--- Document excerpt ---
Skip to content

Sun still comes up and flowers bloom

COVID-19 can’t take away great natural pleasures in life
21380835_web1_200430-CHC-We-Dig-Chemainus-planters_1

Dark times, but COVID-19 forgot to tell the flowers! The sun comes up, the birds sing, trees dance in the wind, waves break on beaches and flowers bloom.

There is always a silver lining and we are so fortunate to have that lining at our back door. The curve is flattening and there will be a new time, a new normal and to quote our public health doctor, “it is not forever, it is for now”. Patience is required and we can do that. Enjoy the moments. Look forward to the time when our conversations will start with…”remember when……”.

Communities in Bloom will be planting and weeding but marching to the tune of a different band. We are not sure what the tune will be but the annuals are ordered and it will get done. Our flower of the year is the Blue salvia.

Don’t forget to celebrate Mother’s Day, connect by phone, Facebook, Zoom, through a window or an end of the driveway wave, turn that big smile into a virtual hug.

And to our friends in Nova Scotia, know that we care. Know that we feel your pain.

Do It Now Tips

• Divide primroses

• All general plantings take place this month: flowers, veggies and new perennials

• Clean up and fertilize rhodos and azaleas after flowering

• Plant up your hanging baskets, patio tubs and planters

• Colour your hydrangeas – saltpeter for pink, alum for blue

• Use straw as a mulch along strawberry rows

• Lawns are growing fast – feed a little but often – a thick turf needs less water

• Spread wood ash around daphne, lilac, clematis, roses

• Lightly cut back early blooming perennials after flowering

• Keep the slugs at bay: egg shells and seaweed

• Be prepared to cover tender plants at night if there is a cold spell!

Did you know…

… the flower of the month is the ‘Lily of the Valley’? meaning sweetness and humility?

… the ‘witch’ in witch hazel trees is based on the belief that the tree twigs could be used as divining rods to search for underground water?

… seaweed at the base of plants is an excellent slug repellent?

… scattered orange and lemon peels discourage cats?

… there is a beautiful burgundy bloom, the Chocolate Cosmos, that smells exactly like chocolate?

… the stalks of sunflowers were used to fill life jackets?

… the leaves, flowers and roots of the dandelion are all edible?

JUST FOR FUN

… try making dandelion coffee from the roots, or salad from the leaves or Dandelion Jelly from the flowers (use just the yellow blossoms, no stems or leaves and do not harvest any area that has been treated with pesticides).

Ingredients: 1 quart of bright, fresh dandelion blossoms

2 tablespoons lemon juice

1 package powdered fruit pectin

5 cups of sugar

Rinse dandelion flowers in cold water and remove any green parts

Boil in 2 quarts of water for 3 minutes

Cool and strain, pressing to extract all the juice

Place 3 cups of the dandelion juice in large saucepan

Add lemon juice and pectin (1 ¾ ounces)

Bring mix to a boil

Add sugar, stirring to mix well. Boil 2 ½ minutes, stirring continually

Pour into jelly glasses and seal with paraffin when cool

Pick of the Month … Mexican Mock Orange

A stunning, compact, rounded, evergreen shrub. Glossy leaves, and clusters of small star like fragrant white flowers, that smell like orange blossoms. Likes sun and partial shade. Grows to 6’ with a similar diameter. Likes moist well drained soil and blooms in May.

Makes a lovely informal hedge.

AND … What has forests but no trees? Lakes but no water? Roads but not cars? A MAP!!

(Dataset entries)
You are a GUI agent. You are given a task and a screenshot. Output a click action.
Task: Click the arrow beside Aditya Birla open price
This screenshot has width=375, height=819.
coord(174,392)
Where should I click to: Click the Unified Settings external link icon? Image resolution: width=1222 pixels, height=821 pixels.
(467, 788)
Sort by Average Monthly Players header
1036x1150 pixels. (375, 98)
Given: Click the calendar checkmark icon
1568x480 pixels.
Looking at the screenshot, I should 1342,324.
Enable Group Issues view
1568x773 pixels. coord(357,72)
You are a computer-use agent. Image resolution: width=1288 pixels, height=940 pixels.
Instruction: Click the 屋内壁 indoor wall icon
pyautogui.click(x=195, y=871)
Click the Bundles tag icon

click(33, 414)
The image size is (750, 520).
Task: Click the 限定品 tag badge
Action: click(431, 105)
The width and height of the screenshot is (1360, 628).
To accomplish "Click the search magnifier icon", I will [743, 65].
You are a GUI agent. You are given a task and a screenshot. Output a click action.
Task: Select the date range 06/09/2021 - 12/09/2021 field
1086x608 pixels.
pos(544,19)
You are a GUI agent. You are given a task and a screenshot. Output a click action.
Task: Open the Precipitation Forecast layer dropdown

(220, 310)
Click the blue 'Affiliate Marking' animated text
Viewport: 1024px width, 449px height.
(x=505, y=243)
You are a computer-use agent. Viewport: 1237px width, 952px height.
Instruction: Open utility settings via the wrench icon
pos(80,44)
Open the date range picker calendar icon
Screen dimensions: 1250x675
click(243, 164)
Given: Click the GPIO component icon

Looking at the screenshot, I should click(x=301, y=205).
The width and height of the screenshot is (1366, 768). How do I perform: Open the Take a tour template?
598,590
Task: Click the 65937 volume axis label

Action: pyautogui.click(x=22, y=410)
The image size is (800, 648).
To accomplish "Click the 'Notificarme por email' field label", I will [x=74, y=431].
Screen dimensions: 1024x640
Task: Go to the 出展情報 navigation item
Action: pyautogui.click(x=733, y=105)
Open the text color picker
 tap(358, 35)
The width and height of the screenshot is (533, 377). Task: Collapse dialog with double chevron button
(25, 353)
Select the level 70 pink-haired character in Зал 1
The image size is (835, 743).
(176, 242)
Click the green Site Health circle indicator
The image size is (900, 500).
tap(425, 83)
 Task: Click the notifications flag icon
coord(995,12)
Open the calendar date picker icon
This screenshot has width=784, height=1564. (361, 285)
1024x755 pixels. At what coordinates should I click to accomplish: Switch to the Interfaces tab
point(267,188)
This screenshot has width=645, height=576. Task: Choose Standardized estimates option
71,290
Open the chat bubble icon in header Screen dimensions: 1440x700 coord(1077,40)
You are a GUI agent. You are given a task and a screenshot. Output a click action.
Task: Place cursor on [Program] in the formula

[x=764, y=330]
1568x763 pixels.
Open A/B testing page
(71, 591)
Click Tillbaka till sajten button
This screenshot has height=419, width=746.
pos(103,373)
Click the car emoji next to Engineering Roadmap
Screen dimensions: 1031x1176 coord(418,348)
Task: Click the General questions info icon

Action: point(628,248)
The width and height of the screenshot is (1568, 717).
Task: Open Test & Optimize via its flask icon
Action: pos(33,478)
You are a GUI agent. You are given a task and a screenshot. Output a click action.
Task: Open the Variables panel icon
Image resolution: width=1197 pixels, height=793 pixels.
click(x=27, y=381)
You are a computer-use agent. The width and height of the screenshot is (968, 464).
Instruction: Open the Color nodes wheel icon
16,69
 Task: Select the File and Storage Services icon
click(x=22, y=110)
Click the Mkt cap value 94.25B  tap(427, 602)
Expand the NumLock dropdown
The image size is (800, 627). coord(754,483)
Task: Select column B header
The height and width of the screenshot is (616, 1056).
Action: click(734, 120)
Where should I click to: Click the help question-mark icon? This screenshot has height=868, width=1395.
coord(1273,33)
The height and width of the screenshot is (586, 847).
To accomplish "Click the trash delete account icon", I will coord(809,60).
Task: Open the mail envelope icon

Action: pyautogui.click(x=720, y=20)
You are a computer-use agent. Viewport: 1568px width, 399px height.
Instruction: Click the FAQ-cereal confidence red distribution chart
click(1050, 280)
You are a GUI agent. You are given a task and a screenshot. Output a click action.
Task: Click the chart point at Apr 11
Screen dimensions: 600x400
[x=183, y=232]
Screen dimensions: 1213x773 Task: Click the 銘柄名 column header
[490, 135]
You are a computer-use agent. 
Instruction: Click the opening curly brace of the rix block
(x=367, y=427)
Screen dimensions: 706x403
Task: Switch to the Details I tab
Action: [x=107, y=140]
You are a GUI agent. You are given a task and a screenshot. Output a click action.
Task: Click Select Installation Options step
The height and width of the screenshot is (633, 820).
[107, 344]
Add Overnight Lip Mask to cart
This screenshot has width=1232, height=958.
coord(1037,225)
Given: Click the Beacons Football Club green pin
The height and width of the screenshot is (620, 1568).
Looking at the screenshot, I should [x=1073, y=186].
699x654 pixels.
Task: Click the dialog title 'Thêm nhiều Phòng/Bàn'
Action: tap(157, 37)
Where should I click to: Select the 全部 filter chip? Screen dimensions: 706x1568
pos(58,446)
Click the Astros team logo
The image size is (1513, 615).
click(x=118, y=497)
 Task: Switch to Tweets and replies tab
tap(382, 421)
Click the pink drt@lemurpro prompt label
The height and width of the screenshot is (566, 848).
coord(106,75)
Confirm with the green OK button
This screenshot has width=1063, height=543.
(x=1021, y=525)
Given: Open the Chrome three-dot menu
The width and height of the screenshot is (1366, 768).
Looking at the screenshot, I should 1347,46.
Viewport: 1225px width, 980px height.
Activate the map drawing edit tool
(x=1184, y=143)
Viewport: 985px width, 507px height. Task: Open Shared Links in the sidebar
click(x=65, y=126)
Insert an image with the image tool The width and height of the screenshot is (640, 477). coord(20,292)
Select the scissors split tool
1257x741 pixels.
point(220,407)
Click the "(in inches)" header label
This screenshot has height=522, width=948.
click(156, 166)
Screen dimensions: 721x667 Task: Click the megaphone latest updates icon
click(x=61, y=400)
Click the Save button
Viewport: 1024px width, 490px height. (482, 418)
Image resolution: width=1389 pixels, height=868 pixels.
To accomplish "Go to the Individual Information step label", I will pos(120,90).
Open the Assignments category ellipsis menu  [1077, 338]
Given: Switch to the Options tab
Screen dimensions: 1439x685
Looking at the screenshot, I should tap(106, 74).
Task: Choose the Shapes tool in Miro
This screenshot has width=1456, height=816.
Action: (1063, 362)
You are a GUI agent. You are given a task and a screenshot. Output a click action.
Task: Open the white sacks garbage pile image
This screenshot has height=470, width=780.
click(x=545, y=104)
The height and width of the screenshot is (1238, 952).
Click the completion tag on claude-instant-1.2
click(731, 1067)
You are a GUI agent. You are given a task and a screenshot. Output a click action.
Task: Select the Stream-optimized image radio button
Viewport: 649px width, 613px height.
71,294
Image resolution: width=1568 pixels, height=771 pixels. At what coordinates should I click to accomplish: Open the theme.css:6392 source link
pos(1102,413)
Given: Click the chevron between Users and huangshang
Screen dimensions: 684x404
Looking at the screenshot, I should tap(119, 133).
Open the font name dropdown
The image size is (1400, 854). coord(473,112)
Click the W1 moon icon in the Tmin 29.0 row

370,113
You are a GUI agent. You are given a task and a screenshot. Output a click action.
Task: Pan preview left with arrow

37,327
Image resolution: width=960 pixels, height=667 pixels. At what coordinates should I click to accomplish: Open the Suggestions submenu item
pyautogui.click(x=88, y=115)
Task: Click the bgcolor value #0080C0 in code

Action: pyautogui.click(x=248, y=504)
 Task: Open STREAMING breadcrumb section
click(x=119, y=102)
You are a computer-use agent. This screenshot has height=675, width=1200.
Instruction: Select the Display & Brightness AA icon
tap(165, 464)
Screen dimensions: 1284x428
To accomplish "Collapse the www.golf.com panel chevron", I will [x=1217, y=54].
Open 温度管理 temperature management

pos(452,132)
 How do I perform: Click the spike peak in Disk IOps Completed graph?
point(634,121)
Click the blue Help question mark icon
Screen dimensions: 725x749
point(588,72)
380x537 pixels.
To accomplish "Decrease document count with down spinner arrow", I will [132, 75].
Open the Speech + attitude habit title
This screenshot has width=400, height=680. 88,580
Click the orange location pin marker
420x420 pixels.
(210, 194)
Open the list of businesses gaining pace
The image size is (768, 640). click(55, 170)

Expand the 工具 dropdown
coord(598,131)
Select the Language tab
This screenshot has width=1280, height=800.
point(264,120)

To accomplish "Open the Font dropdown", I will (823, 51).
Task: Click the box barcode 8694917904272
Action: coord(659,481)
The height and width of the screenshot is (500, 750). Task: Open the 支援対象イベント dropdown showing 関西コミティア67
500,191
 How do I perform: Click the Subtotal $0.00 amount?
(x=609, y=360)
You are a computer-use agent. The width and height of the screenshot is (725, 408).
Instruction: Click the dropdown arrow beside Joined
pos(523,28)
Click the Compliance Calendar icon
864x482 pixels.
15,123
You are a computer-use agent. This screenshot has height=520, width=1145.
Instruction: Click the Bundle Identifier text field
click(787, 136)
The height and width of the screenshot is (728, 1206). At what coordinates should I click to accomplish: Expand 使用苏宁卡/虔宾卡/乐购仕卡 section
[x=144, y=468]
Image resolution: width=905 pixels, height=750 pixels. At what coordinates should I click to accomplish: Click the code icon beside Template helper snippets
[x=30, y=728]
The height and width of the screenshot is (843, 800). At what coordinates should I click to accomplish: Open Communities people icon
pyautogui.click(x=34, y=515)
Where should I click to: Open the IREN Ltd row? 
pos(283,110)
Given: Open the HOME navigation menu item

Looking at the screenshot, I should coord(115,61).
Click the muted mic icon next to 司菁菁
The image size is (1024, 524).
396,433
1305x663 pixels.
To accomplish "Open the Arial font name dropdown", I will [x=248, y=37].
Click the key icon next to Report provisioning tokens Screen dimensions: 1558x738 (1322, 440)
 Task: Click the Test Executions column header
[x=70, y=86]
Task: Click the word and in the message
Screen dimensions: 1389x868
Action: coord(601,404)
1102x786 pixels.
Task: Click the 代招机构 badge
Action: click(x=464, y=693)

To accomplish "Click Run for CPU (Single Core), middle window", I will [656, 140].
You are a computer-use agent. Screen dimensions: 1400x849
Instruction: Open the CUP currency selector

--- Your objective ---
In the gardening column above the data, what ingredients and amounts does the Dandelion Jelly recipe list?

--- Exercise answer ---
- 1 quart of bright, fresh dandelion blossoms
- 2 tablespoons lemon juice
- 1 package powdered fruit pectin
- 5 cups of sugar